Всякий род подлинной поэзии имеет «право на существование», имеет свое значение, это — азбучная истина. Но вместо истины сразу появится ложь, если мы вставим только одно слово и будем говорить о равном поэтическом значении. Конечно, и жеманная поэзия Михаила Кузмина, и космическая поэзия Тютчева имеют каждая свое определенное значение в литературе, но о равном значении их (хотя бы узко-эстетическом) смешно было бы и говорить. Ибо не в степени таланта тут дело, а в его «диапазоне», во взгляде на весь мир и в способности преломить и отразить его в своей поэзии.
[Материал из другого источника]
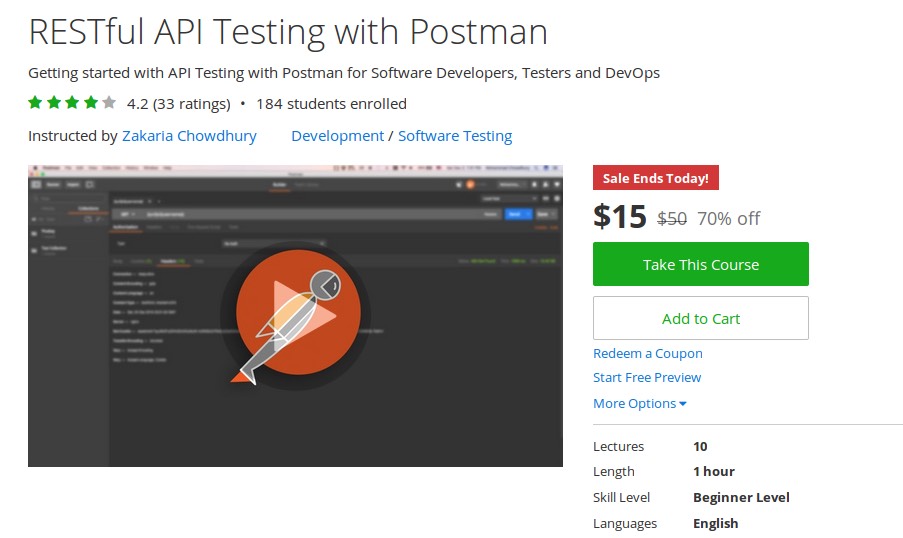This screenshot has height=538, width=903.
Task: Click the 184 students enrolled text
Action: [x=331, y=104]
Почему не быть подлинной поэзии и к милом «жеманстве»? Михаил Кузмин — прекрасный поэт, с очень узким диапазоном поэтического творчества: в этом нет взаимного противоречия. Вот книга непосредственной продолжательницы Михаила Кузмина (а отчасти и А. Блока) — «Четки» Анны Ахматовой; в ней тоже очень ограниченный диапазон творчества, но подлинная поэзия игрушечного жеманства, капризной гримасы, вечной minauderie* [1]:
У меня есть улыбка одна.
Так. Движенье чуть видное губ, —
говорит поэтесса о себе, но это относится и к ее поэзии. Всюду одна и та же жеманная улыбка или жеманная печаль, ограниченный диапазон поэтического чувства, но несомненная поэзия.
Только подлинный поэт может написать такую, например, «Песню последней встречи»:
Так беспомощно грудь холодела,
Но шаги мои были легки.
Я на правую руку надела
Перчатку с левой руки.
Показалось, что много ступеней,
А я знала — их только три!
Между кленов шепот осенний
Попросил: «Со мною умри!
Я обманут, слышишь, унылой
Переменчивой, злой судьбой.
Я ответила: „Милый, милый!
И я тоже. — Умру с тобой“…
Эта песня последней встречи.
Я взглянула на темный дом.
Только в спальне горели свечи
Равнодушно-желтым огнем…
«Показалось, что много ступеней, а я знала — их только три!» — эти строки нельзя забыть, они врезываются в память, рисуя образ отягченного горем человека. «Ива на небе пустом распластала веер сквозной», — это тоже прекрасно. И такие строки не раз попадаются в «Четках» Анны Ахматовой; их не портит часто сказывающееся в них капризное жеманство, составляющее «стиль» всей этой книжки стихов.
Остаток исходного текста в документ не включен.